▶ _TASK ITEM_:
Please give, exactly as they appear below, the line with "Image resolution: width=1343" and every line after it through the final one, and nothing else.

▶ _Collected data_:
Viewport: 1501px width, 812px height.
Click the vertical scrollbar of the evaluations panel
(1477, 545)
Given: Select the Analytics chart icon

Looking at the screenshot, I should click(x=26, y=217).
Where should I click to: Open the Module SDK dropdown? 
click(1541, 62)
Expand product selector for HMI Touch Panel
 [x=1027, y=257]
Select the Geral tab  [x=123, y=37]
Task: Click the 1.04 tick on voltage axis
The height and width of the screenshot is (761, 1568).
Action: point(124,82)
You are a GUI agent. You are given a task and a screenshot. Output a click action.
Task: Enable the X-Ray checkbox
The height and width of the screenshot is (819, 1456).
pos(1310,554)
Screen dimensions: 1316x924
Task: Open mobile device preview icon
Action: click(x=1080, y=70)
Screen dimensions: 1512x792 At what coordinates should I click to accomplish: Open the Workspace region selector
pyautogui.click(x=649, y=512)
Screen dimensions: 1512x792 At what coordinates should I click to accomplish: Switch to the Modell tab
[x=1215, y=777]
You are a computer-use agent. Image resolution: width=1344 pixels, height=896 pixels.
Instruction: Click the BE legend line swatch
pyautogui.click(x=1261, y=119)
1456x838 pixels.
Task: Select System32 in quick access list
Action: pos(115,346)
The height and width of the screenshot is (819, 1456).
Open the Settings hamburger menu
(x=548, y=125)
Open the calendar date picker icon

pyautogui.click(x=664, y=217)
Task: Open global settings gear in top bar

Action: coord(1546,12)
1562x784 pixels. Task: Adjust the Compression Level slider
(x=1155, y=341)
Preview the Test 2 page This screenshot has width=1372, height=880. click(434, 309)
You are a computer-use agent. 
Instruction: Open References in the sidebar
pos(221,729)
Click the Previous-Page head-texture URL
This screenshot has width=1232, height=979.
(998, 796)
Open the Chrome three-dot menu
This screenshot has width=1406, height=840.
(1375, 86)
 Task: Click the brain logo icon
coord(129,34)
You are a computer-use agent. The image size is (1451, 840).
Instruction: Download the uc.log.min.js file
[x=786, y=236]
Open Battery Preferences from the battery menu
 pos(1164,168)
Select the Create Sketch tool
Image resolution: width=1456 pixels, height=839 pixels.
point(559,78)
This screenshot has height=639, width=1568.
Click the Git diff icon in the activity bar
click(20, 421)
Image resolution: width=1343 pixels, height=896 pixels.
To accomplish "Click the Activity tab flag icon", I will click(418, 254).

▶ _WRITTEN ANSWER_:
Image resolution: width=1343 pixels, height=896 pixels.
To accomplish "Click the Activity tab flag icon", I will click(418, 254).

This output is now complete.